The rising opioid overdose death rate is a serious problem and deserves serious attention. Yesterday, during his working vacation, President Trump convened a group of experts to give him a briefing on the issue and to suggest further action. Some, like New Jersey Governor Chris Christie, who heads the White House Drug Addiction Task Force, are calling for him to declare a “national public health emergency.” But calling it a “national emergency” is not helpful. It only fosters an air of panic, which all-too-often leads to hastily conceived policy decisions that are not evidence-based, and have deleterious unintended consequences.

While most states have made the opioid overdose antidote naloxone more readily available to patients and first responders, policies have mainly focused on health care practitioners trying to help their patients suffering from genuine pain, as well as efforts to cut back on the legal manufacture of opioid drugs.

For example, 49 states have established Prescription Drug Monitoring Programs (PDMPs) that monitor the prescriptions written by providers and filled by patients.
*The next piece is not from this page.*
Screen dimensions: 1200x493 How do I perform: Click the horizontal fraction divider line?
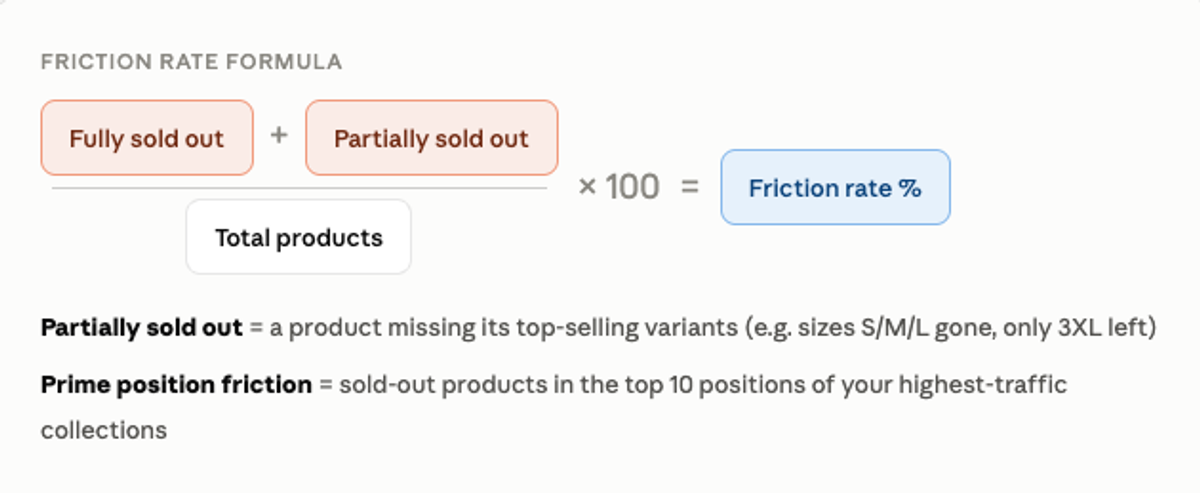click(x=299, y=187)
These programs are aimed at getting physicians to reduce their prescription rate so they are not “outliers” in comparison with their peers. And they alert prescribers of patients who have filled multiple prescriptions within a given timeframe. In some states, the number of opioids that may be prescribed for most conditions is limited to a 7‑day supply.
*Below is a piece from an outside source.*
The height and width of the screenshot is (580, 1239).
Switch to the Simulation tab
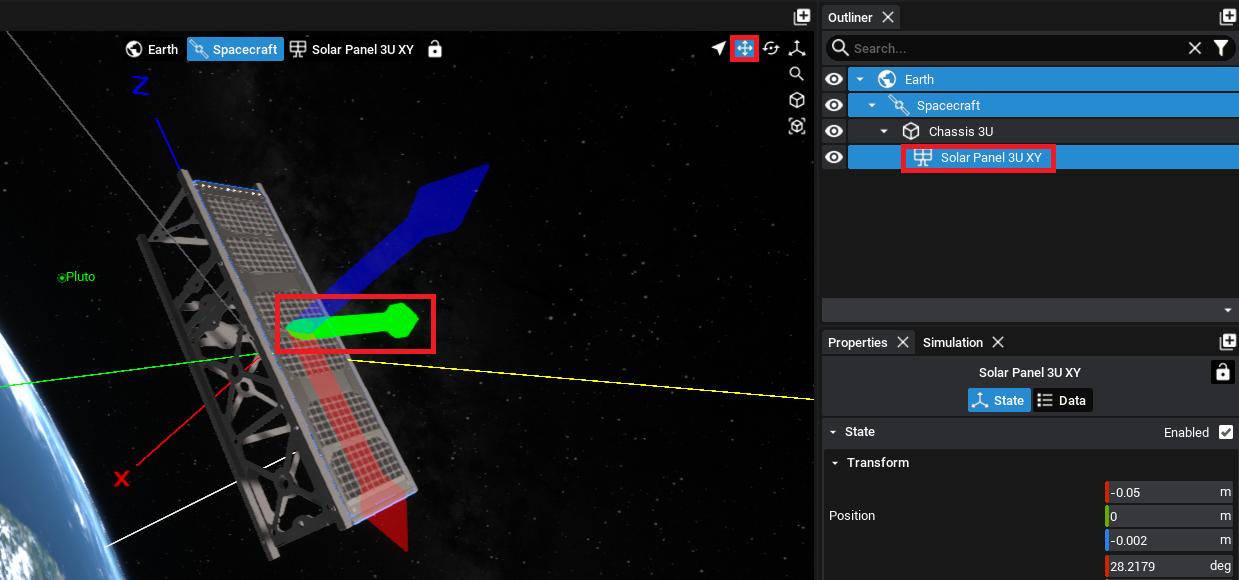click(x=952, y=343)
The Drug Enforcement Administration continues to seek ways to reduce the number of opioids produced legally, hoping to negatively impact the supply to the illegal market.

Meanwhile, as patients suffer needlessly, many in desperation seek relief in the illegal market where they are exposed to dangerous, often adulterated or tainted drugs, and oftentimes to heroin.

The CDC has reported that opioid prescriptions are consistently coming down, while the overdose rate keeps climbing and the drug predominantly responsible is now heroin. But the proposals we hear are more of the same.

We need a calmer, more deliberate and thoughtful reassessment of our policy towards the use of both licit and illicit drugs. Calling it a “national emergency” is not the way to do that.